Thursday, 18 August 2016
Court Ministry - Hofmarshal – Imperial Kitchen, Table Service (1)
Sixty bags of potatoes ‘for the Imperial table’ were ordered in 1876 from England, through the famous Nicolls & Plinke shop on the Nevsky Prospekt.
Van Gogh’s 1881 ‘Man Putting Potatoes Into A Sack’
A crisis then spread rapidly within the Court Ministry. The Customs Department in St.
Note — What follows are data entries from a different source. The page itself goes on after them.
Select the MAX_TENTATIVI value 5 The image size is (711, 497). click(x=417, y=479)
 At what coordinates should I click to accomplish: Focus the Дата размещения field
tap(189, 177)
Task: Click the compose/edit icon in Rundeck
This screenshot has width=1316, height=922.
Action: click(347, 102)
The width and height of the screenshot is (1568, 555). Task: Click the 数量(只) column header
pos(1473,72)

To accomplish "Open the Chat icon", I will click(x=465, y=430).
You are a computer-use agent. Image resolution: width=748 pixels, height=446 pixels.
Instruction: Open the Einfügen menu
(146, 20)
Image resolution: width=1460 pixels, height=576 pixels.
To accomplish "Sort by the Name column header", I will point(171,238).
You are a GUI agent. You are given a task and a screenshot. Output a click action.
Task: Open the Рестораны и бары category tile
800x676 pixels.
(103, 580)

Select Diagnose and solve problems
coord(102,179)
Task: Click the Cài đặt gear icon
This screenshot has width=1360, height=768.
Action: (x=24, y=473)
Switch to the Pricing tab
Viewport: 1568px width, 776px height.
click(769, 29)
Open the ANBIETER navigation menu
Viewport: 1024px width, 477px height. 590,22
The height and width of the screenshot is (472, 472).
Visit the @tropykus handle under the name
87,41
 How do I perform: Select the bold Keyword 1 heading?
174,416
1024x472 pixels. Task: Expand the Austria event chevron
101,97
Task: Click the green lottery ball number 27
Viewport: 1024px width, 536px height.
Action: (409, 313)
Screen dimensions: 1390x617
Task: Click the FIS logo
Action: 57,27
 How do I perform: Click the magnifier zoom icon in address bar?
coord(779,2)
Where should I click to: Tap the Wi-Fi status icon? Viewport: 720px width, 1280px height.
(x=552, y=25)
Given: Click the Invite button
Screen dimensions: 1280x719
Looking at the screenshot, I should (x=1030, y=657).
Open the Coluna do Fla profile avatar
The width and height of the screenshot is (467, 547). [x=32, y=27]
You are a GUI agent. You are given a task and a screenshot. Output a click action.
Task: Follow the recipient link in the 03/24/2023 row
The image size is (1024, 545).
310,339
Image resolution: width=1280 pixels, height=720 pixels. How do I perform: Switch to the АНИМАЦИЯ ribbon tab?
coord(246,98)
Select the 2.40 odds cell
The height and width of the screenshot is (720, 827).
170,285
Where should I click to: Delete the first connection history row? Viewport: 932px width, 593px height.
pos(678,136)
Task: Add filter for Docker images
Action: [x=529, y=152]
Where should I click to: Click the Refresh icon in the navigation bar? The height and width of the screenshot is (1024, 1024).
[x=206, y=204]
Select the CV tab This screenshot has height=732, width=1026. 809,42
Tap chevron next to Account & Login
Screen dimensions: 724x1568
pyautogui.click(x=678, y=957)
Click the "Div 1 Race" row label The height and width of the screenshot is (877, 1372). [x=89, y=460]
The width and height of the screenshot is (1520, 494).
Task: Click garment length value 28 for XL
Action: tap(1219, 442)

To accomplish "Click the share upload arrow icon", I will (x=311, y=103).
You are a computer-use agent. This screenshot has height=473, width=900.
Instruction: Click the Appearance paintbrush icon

Petersburg prohibited the import of the potatoes and ordered the vendor to return the products.
Court officials argued strenuously and loudly with Customs who refused to lift the ban.
Customs’ officials stated that they consider ‘themselves entitled to make an order to prohibit the potatoes, even for the highest command, following the ruling of April 11th, 1875 that, without exception, importation of potatoes into Russia is prohibited’.
The ruling was because of the threat of the spread of the American Colorado potato beetle into Russia.
The Court initiated an imperial command to the Minister of Finance for exclusive permission to allow the potatoes as they were ‘intended solely for the table of His Majesty’.
Customs were then ordered to return the potatoes which were already at the Verzhbolovo border station. Sixty bags of ‘golden’ potatoes finally reached its destination in the kitchen of the Winter Palace.
A potato issue surfaced again ten years later. Alexander III reversed the rules for the provisioning of the palaces in order to economize. The Court department in 1886 was prohibited from importing provision such as potatoes, pork and lard and they had to buy cheaper local products.